Google’s Tensor G5 chip
Following last year’s Tensor G4 chip in the Pixel 9 lineup, we presume that the Pixel 10 phones will be powered by a (supposedly named) Tensor G5 chip. We’ve heard a few Tensor G5 rumors, including that it will be made on an industry-standard 3nm process by chip fabricator TSMC, according to an Android Authority March report.
Other rumors are less promising, like a July report from WCCFTech suggesting that while the Tensor G5 is a significant upgrade on last year’s Tensor G4, a leaked benchmark test claims it will run slower than the Snapdragon 8 Elite processor that’s used in Samsung’s Galaxy S25 line and the OnePlus 13. That Qualcomm processor might also soon be surpassed by the next Qualcomm silicon coming at Snapdragon Summit in September. That’s not to imply the phone itself will perform slowly, as the same report says it will run faster than the Snapdragon 8 Gen 3 processor that powers
Whether the Tensor G5 trails other mobile chips isn’t as worrying as it might seem as the Tensor chips are built for Google’s Pixel devices — and those don’t seem to be underperforming in daily use. As CNET Editor-at-Large Andy Lanxon said about the Tensor G4 powering the Pixel 9 Pro XL, «On the one hand, it’s disappointing not to see more of a tangible improvement over the predecessor. On the other hand, it doesn’t feel like it’s lacking in power in any major way.»
Pixel 10 Pro Fold
Google on Aug. 12 released a video that shows off what the Pixel 10 Pro Fold will look like. This peek only provides a look at the phone’s design — which seems to be similar to last year’s Pixel 9 Pro Fold — saving a more detailed look at its specs and cameras for the Aug. 20 event.

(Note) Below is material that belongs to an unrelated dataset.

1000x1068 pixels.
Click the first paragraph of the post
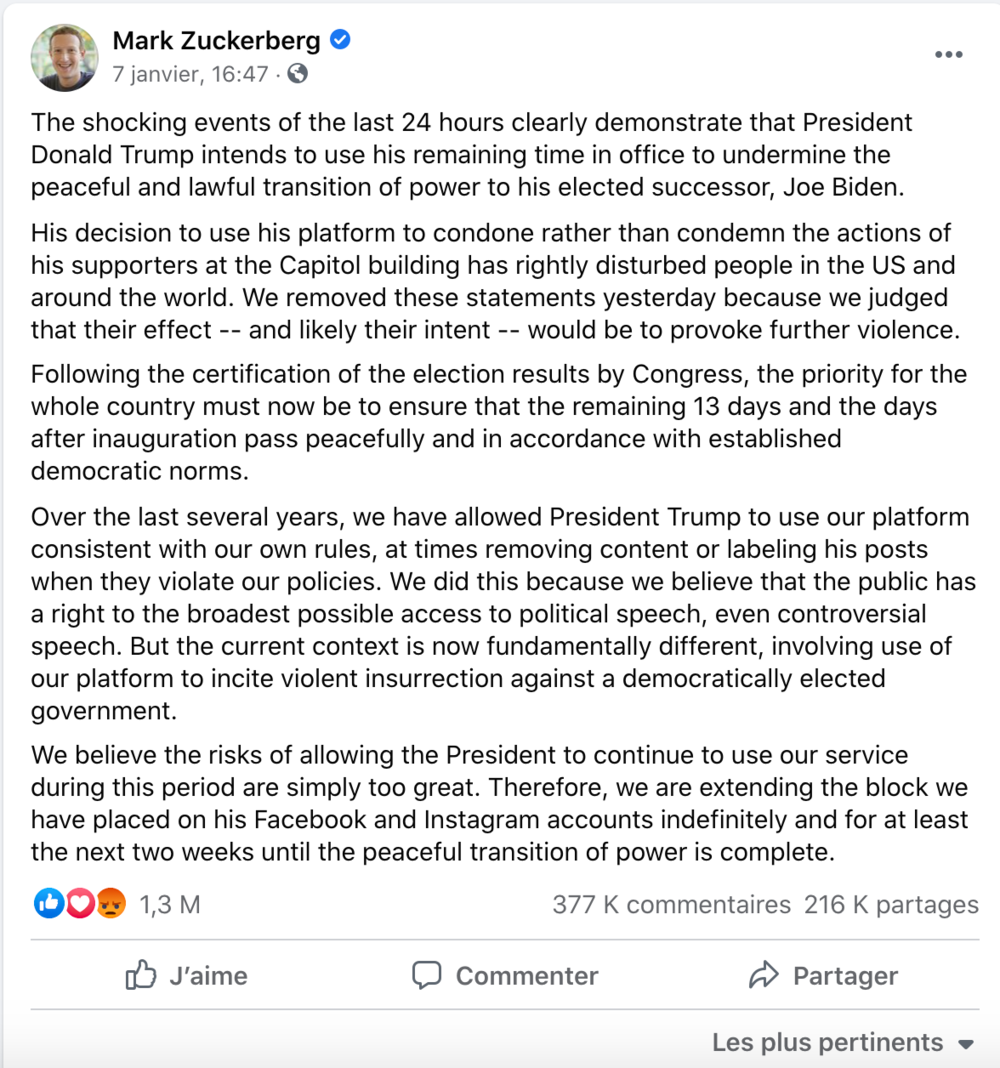pos(470,155)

The more iterative design makes sense, as last year’s Pixel 9 Pro Fold already debuted a larger overhaul that altered its design from the wider passport-size original Pixel Fold to a taller, narrower format similar to other foldables like the Samsung Galaxy Z Fold 7.

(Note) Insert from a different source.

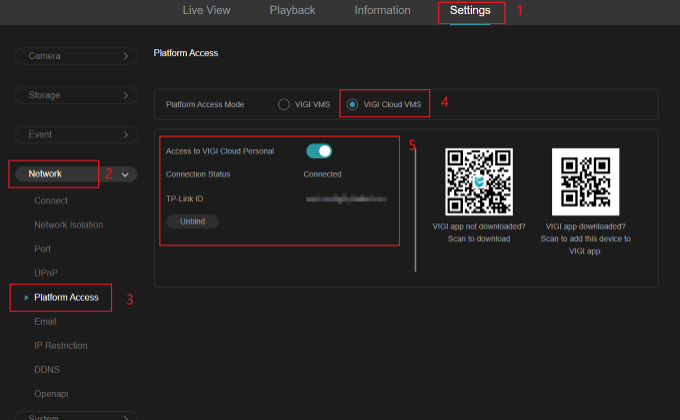
Task: Switch to the Playback tab
Action: pos(292,11)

One Pixel 10 Pro Fold rumor from WCCFTech only shared details about the supposed Tensor chip powering it. But a recent rumor from Blass suggests we could expect the usual upgrades: a new Tensor G5 chip, perhaps slight spec upgrades and maybe even similar camera or battery upgrades if they are announced for the Pixel 10 lineup.
The Pixel 10 Pro Fold would presumably get Android 16 out of the box, but as that software upgrade has been released early (mere weeks after Google I/O 2025), last year’s Pixel 9 Pro Fold already has that update.
We’ll keep updating this roundup as we get closer to Google’s Aug. 20 event for the Pixel 10 series.